** EXTRACTED DATA follows **

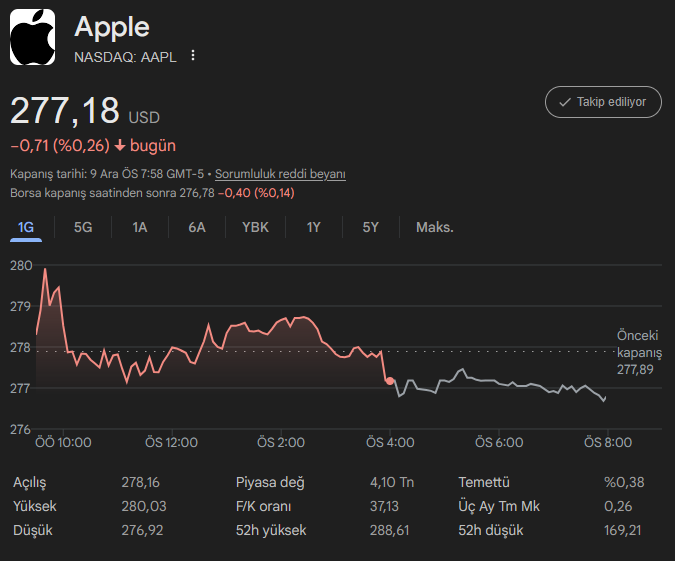Show the 1A monthly chart tab
The image size is (675, 561).
coord(140,227)
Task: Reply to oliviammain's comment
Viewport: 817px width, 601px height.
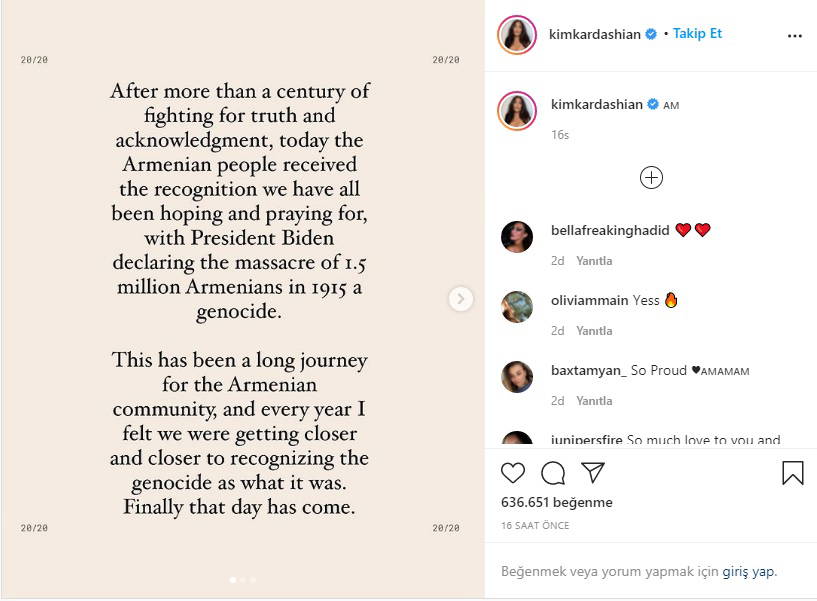Action: click(x=594, y=331)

** End of EXTRACTED DATA **

Copy out only the lines beginning at the line with "Task: Reply to oliviammain's comment" and ending at the last line of the entries. Keep them exact; drop pictures.

Task: Reply to oliviammain's comment
Viewport: 817px width, 601px height.
Action: click(x=594, y=331)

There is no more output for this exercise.